What is required
Among these entries, how many lines contain "button"? Say the number and nothing else.

Records supplied
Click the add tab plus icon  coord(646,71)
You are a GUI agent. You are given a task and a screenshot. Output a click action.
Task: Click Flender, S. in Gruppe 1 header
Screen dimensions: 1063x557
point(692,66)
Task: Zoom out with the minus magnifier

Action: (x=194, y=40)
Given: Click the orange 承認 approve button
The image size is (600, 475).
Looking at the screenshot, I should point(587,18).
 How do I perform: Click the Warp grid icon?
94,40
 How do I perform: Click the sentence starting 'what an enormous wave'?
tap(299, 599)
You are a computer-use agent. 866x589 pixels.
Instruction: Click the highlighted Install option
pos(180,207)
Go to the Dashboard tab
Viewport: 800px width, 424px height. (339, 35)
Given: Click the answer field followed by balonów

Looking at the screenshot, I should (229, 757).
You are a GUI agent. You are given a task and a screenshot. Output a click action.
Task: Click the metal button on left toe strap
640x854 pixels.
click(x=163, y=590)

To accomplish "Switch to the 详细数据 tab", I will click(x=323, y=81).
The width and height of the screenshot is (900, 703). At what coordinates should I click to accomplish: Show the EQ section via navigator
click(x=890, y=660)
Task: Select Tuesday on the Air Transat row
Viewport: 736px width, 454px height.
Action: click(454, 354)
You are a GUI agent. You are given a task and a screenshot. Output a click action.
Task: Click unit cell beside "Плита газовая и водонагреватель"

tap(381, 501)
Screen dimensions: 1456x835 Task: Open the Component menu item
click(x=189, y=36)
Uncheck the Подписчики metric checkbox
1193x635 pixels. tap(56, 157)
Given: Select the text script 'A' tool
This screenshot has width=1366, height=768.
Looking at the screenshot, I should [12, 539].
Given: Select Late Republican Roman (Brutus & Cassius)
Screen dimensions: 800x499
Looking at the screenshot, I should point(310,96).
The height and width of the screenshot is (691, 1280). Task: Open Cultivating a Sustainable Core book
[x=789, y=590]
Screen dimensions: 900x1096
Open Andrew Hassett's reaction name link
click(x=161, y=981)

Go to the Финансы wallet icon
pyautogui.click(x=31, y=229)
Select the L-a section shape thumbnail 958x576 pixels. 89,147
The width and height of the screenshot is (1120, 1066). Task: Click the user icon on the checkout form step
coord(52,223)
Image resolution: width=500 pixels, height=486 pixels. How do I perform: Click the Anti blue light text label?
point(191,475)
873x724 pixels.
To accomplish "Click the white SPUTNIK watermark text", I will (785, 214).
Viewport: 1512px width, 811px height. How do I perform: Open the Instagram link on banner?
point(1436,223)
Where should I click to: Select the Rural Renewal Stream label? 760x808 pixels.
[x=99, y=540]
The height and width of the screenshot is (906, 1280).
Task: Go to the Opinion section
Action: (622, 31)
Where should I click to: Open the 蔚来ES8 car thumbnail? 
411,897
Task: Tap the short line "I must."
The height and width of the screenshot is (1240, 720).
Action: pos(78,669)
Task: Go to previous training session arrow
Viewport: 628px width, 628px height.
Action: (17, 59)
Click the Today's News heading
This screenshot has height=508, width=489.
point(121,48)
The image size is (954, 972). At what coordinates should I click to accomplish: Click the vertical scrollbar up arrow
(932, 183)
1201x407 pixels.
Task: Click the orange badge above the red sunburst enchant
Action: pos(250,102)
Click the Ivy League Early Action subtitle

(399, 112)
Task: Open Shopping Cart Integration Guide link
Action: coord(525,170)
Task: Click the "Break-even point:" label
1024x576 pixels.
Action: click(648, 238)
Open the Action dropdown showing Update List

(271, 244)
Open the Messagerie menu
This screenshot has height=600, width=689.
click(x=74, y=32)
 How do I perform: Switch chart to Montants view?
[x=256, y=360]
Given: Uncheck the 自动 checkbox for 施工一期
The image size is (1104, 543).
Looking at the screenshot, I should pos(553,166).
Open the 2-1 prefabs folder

Finished exercise
2